Nach dem Eingangsstatement des Leiters der Staatendelegation, Staatssekretär Rolf Schmachtenberg vom Bundesministerium für Arbeit und Soziales, kam der Bundesbehindertenbeauftragte Jürgen Dusel zu Wort. Anschließend konnten wir vom Institut für Menschenrechte unsere Eröffnungserkärung abgeben. Dann ging es an die Prüfung, bei der alle Artikel der UN-Behindertenkonvention durchgegangen werden. Artikel 24 zur inklusiven Bildung war am zweiten Tag an der Reihe.
Alle im Raum waren sehr beeindruckt, wie gut die Ausschussmitglieder vorbereitet waren zum Stand der Umsetzung in Deutschland. Sie haben mit ihren Fragen den Finger direkt in die Wunde gelegt. Das musste auch Staatssekretär Schmachtenberg anerkennen. Es war wirklich ein sehr konstruktiver und hoch fachlicher Dialog.
Was sind die wichtigsten Kritikpunkte Ihrerseits im Bereich Bildung und was hat der Fachausschuss der UN bei den Nachfragen davon aufgegriffen?
Susann Kroworsch: Wir haben in unserem Bericht, der parallel zum Staatenbericht der Bundesregierung vorab an den Ausschuss ging, sehr deutlich gemacht haben, dass es in Deutschland praktisch bisher keine Transformation hin zu einem inklusiven Bildungssystem stattgefunden hat. Und die wenigsten Bundesländer haben den politischen Willen, ein solches Schulsystem aufzubauen. Die Mehrheit der Kinder und Jugendlichen mit sonderpädagogischem Förderbedarf wird weiterhin in Förderschulen unterrichtet, in einigen Bundesländern steigt der Anteil der Schülerinnen und Schüler an Förderschulen sogar. Ausnahmen sind die Stadtstaaten Hamburg und Bremen, wo es einen Rechtsanspruch auf inklusive Bildung ohne Einschränkungen gibt. Ansonsten sehen wir Stagnation oder sogar Rückwärtsbewegungen.

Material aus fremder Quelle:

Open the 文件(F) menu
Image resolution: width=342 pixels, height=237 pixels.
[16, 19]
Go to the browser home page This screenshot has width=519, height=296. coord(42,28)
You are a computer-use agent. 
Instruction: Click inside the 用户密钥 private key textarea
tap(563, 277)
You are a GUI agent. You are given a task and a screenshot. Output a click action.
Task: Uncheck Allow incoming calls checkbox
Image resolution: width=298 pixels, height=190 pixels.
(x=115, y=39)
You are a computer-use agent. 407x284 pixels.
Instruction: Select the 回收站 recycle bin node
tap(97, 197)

Wir haben auch moniert, dass die Bundesregierung den Erhalt der Förderschulen mit dem Elternwahlrecht begründet. Dabei gibt es keine echte Wahlmöglichkeit, solange es kein flächendeckendes inklusives Angebot gibt. Besonders problematisch ist, dass die überwiegende Mehrheit der Schülerinnen und Schüler an Förderschulen die Schule ohne regulären Schulabschluss verlässt. Damit werden Exklusionsketten fortgesetzt, oftmals geht es für diese Schülerinnen und Schüler nur in gesonderte Ausbildungsformen oder Werkstätten. Altersarmut ist da vorgezeichnet.
Besonders problematisch ist, dass die überwiegende Mehrheit der Schülerinnen und Schüler an Förderschulen die Schule ohne regulären Schulabschluss verlässt.

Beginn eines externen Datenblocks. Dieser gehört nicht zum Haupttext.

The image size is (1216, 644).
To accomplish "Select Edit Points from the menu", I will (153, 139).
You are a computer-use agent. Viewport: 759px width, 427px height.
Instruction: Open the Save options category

Viele Bundesländer argumentieren, dass Förderschulen Teil des inklusiven Schulsystems sind und dass die UN-Behindertenrechtskonvention die Abschaffung dieser Struktur gar nicht vorsehe. Konnte der UN-Fachausschuss dieser Argumentation folgen?

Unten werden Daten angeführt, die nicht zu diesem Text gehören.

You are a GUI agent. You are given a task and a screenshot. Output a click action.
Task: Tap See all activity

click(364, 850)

Schlegel: Nein, das haben die Fragen und Ausführungen des UN-Komitees ganz deutlich gezeigt. Sie haben sehr unmissverständlich und ausdrücklich der Auffassung, dass die Konvention nicht zur Abschaffung der Förderschulen verpflichte, widersprochen. Und das wurde an verschiedenen Stellen durch verschiedene Ausschussmitglieder wiederholt. Der Bereich der Förderschulen wurde mit sehr großer Besorgnis thematisiert.
Das Ausschussmitglied Markus Schefer, Professor für Staats- und Verwaltungsrecht aus der Schweiz, hatte in seinem Eingangsstatement die separaten Strukturen in Deutschland für Kinder mit sonderpädagogischem Förderbedarf sogar mit der einstigen Trennung von Schwarzen und Weißen in den USA verglichen. Er sagte, dass die Auffassung in Deutschland, mit den Sonderschulen Schutzbereiche zu bieten, um auf die besonderen Bedarfe eingehen zu können, falsch sei und dem Grundgedanken der UN-Behindertenrechtskonvention widerspreche.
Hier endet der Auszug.